5F イリュージョンA

5F イリュージョンA

ものを見ること、ものが感じられること。 そういう体験を不思議だと思ったことがありますか。 不思議だと思う気持ちから視覚の科学がはじまります。 私たちの眼と脳が、瞬時のうちに複雑な計算や推論問題を解決していること。 そしてまた、世界の現実感(リアリティ)の起源はこうした知覚のメカニズムに他ならず、 私たち自身とそれを取りまく環境との関係性を知覚するための機構に他ならないこと。 そうしたことを、様々な錯覚、錯誤の体験を通して直感的に理解できるような空間をめざしています。

【まなざし遊園地】

ストライプとイリュージョンパターンで床・壁・天井が埋め尽くされた空間の中に、さまざまな仕掛けがあり、その中を冒険することによって、知覚現象としておこる錯覚や不思議な現象を体験します。

1.座標の部屋

床だけが水平で、壁・天井が大きく傾いている空間の中に入って、仰向けに寝てみると、突然床が傾いて感じられ滑り落ちそうな錯覚にとらわれます。
人間の平衡感覚は重力によって認識されるのではなく、視覚的に判断していることを身を持って体感することができます。

2.うずまきシリンダー

ゆっくり動いているシリンダの中央部に立つと、外側にある放射状のらせん模様が描かれている巨大な円盤も動いているため、シリンダー全体がスクリューのように動いて見えたり、体の中心を軸に傾いて見えたりします。

3.ジャイロ・ブランコ

ブランコに付いているハンドルで円盤の回転軸を操作しながら、遠心力の影響で軌道を左右に膨らませながら振り子運動したり、あるいは回転モーメントによって体全体をブランコごと回転させたりして、力を体感します。

4.ゆらゆら廊下

暗い廊下の中で次々とたかれるフラッシュによって、眼に様々な形にデザインされた網膜残像が鮮明に焼きつき、奥行き方向に重なり合いながら、眼の動きに伴ってジャンプしたり、消えたり、再び現れたり。
そんな体験をしながら、ものの見える仕組みについて気付き、考えることができます。

5.スーパー・オート・ランダムドット・ステレオグラム

ランダムドットによる裸眼立体視現象を視点を意識することなく、あらかじめ一部に遠近感をつけておくだけで、そこを見ることによってステレオグラムが苦手な人でも自然に楽しむことができます。
知覚心理学者B.ユレシュによるランダムドット・ステレオグラム、C.タイラーによるオート・ランダムドット・ステレオグラムをさらにパワーアップ。

6.ぐにゃぐにゃ回転体

奥行き手掛りの仕掛けによって、反転運動が回転運動に見えます。
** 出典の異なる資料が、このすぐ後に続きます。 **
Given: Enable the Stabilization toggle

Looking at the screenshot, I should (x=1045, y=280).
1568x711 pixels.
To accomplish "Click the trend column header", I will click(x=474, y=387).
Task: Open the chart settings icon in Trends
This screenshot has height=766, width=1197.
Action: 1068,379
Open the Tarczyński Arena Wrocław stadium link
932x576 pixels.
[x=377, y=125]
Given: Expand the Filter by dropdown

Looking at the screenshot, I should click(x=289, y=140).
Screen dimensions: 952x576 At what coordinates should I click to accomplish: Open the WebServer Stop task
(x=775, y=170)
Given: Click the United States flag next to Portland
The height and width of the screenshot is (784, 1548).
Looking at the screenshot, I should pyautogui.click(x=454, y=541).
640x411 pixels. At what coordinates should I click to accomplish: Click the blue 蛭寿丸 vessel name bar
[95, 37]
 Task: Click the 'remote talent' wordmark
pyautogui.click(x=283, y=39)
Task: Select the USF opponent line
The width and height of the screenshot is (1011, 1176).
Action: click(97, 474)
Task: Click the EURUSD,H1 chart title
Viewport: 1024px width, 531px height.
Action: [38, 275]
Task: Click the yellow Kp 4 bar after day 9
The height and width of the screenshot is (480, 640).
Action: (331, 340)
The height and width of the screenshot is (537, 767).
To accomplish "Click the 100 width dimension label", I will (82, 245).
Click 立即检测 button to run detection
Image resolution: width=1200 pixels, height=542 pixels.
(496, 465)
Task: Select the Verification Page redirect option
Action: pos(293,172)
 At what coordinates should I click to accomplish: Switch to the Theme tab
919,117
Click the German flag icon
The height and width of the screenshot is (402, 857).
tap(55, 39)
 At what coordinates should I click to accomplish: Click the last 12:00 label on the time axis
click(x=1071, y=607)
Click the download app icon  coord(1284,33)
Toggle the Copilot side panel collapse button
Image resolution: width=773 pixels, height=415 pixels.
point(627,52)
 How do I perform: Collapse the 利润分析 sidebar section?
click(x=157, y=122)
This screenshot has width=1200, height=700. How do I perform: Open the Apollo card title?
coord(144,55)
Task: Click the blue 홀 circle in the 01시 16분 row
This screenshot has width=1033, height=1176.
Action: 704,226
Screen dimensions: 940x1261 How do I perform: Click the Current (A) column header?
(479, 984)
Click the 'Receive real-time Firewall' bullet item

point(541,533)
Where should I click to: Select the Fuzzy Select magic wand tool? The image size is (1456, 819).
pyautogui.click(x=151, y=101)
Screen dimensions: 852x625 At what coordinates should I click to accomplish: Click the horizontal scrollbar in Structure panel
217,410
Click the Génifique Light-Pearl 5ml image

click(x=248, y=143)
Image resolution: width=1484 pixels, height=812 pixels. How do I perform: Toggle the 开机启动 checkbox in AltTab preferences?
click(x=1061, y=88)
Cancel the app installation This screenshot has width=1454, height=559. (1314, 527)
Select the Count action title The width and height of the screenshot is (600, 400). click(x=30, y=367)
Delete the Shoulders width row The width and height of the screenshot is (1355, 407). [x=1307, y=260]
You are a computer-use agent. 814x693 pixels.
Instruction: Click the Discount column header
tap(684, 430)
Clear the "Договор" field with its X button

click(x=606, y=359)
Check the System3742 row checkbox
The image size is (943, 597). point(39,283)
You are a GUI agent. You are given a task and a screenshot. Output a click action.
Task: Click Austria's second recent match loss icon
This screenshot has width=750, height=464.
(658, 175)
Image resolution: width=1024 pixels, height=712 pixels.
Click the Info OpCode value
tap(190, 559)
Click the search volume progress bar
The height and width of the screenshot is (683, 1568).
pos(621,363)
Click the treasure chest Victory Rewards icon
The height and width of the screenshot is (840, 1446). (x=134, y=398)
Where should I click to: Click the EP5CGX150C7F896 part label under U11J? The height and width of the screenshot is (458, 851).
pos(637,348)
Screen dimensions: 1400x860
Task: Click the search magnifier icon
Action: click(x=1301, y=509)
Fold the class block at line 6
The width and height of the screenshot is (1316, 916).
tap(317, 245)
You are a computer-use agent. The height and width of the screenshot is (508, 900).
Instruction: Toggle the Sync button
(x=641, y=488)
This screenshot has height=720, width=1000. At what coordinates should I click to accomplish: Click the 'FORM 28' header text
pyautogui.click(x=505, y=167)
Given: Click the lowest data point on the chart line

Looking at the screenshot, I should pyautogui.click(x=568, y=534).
ところがその結果、剛体(=固い物体)の回転では起こり得ないような見えが生じ、「物体は回転にともなってぐにゃぐにゃと形を変えている」という知覚的解釈が、脳の中で採用されるのです。
オリジナルは、アメリカの視覚学者エイムズによる「エイムズの窓」というデモンストレーション。

7.逆転モナリザ

見覚えのある絵でも、見方を変えると違って見えます。